STATED PROBLEM 1:
Reproduce the stored data rows exactly, everything from the first row down through the line that contains "[x=879, y=168]". Omit the pictures from your copy.

SELECTED PASSAGE:

_ _ _ _ _

If you're not driving, the entire "sporty" side of the styling and image are
out the window. Limos aren't "sporty" and no-one cares. They care that the
limo is comfortable and luxurious.

------
mdasen
Apple is smart to be grabbing A123 engineers. While people seem to remember
A123 for its auto pursuits, it also produced batteries for things like tools
from Black & Decker.

The problem with cars was that no auto manufacturer wanted to make themselves
dependent on a single source for batteries. If someone built a car around
A123's batteries, that put them in a bad position. If A123 had difficulty
producing the volume needed, there wasn't an alternative. Similarly, it would
give A123 incredible pricing power at the end of the contract term.

For a company like Black & Decker, they could offer a premium tool line based
on the batteries, but they would still be selling lower-cost tools with less
battery life or more weight. With a vehicle, altering the range or weight is a
much bigger deal.

_ _ _ _ _

Stored data

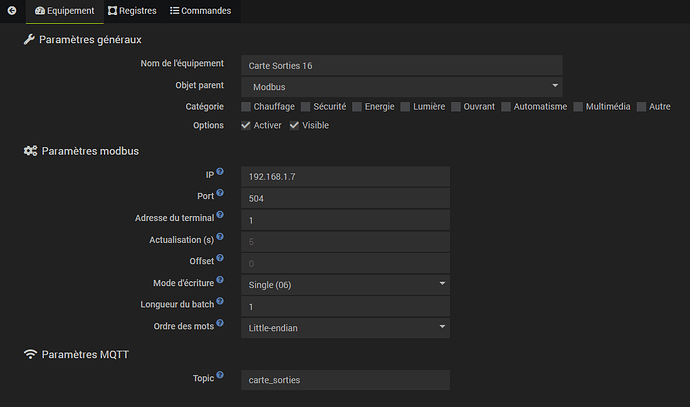Viewport: 690px width, 407px height.
Task: Open the Ordre des mots dropdown
Action: click(345, 326)
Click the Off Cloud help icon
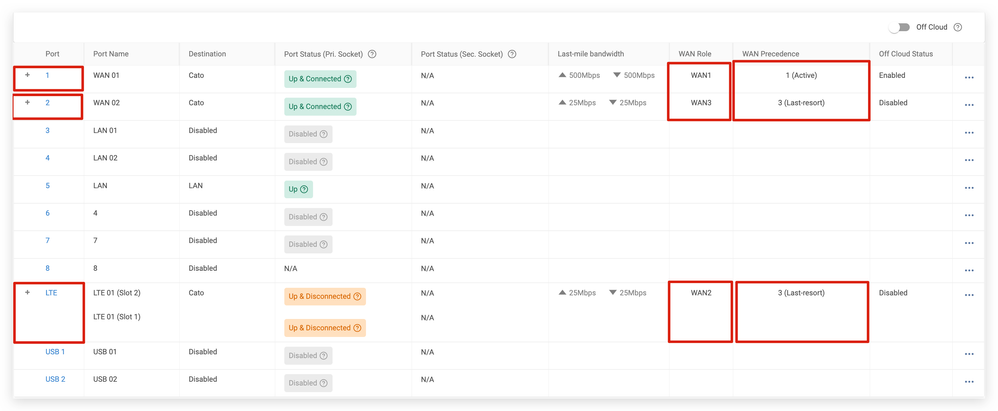 click(x=958, y=28)
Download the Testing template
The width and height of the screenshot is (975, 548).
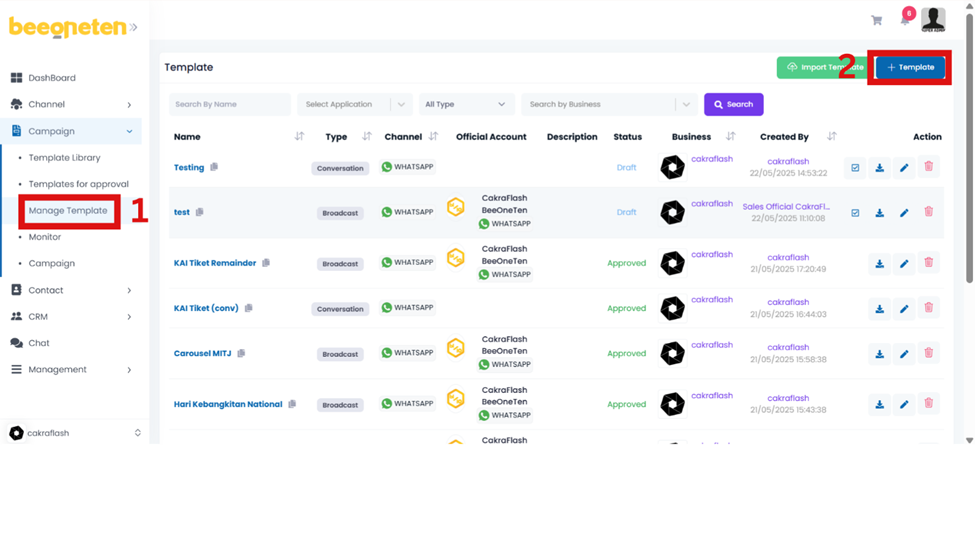[x=879, y=168]
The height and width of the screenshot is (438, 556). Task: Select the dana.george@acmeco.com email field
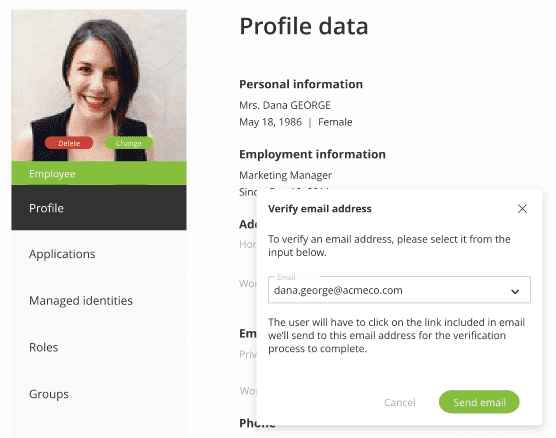click(399, 290)
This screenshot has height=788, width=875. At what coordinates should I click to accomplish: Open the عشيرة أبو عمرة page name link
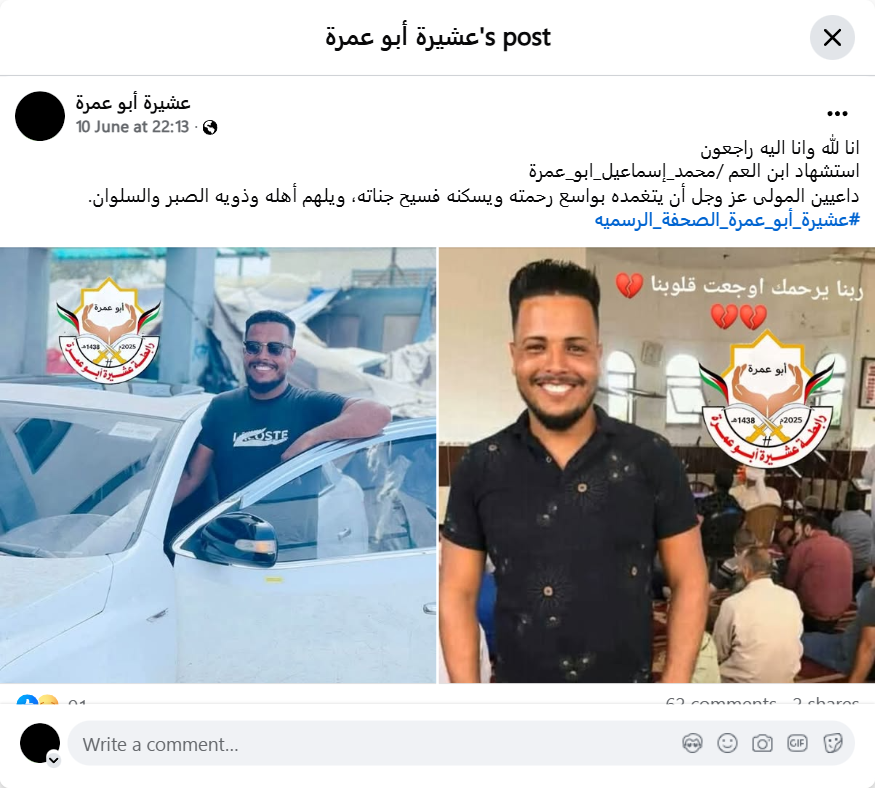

_ _ _ _ _

STATED PROBLEM 2:
Write a continuation of the forum discussion about A123 batteries, starting after its final sentence.

EXPECTED ANSWER 1:
Viewport: 690px width, 407px height.
Task: Open the Ordre des mots dropdown
Action: click(345, 326)
Click the Off Cloud help icon
 click(x=958, y=28)
Download the Testing template
The width and height of the screenshot is (975, 548).
[x=879, y=168]

EXPECTED ANSWER 2:
If Apple can increase the power density of the batteries in iPhones or
MacBooks, that's a big win for them. "Solving" transportation is a very
attractive problem and everyone seems to want that. But better batteries have
much easier applications. Apple may be working on a vehicle, but if Apple can
increase its battery power density by even 30% that gives them a huge
advantage in their core markets (phones, tablets, and laptops). That's a much
more modest increase than A123. If Apple's battery efforts work well in their
current devices, one can see how an electric car might eventually happen. But
hiring people from A123 can directly help the markets where Apple makes so
much money today. Maybe electric cars are in Apple's future, but even if they
aren't, batteries definitely are.

------
Tloewald
I'm pretty skeptical about the Apple Car rumor (Jean-Louis Gassee wrote a nice
debunking piece [http://www.mondaynote.com/2015/02/15/the-fantastic-apple-
car...](http://www.mondaynote.com/2015/02/15/the-fantastic-apple-car/)), but
when the NY Times suggests that Apple specializes in mobility and electronics
it seems to make the car seem more likely.

In "Being Digital" Negroponte made the insightful assertion that the wired /
wireless world was flipping -- TVs were becoming wired while phones and
computers were becoming wireless (TVs have kind of flipped again since then).
The next shift is that we may ourselves become unshackled from our homes.

In _City_ , Clifford Simak has people living in flying houses and they simply
park where-ever they want to live for a given period. Well, flying is
impractical, but mobile seems to be coming.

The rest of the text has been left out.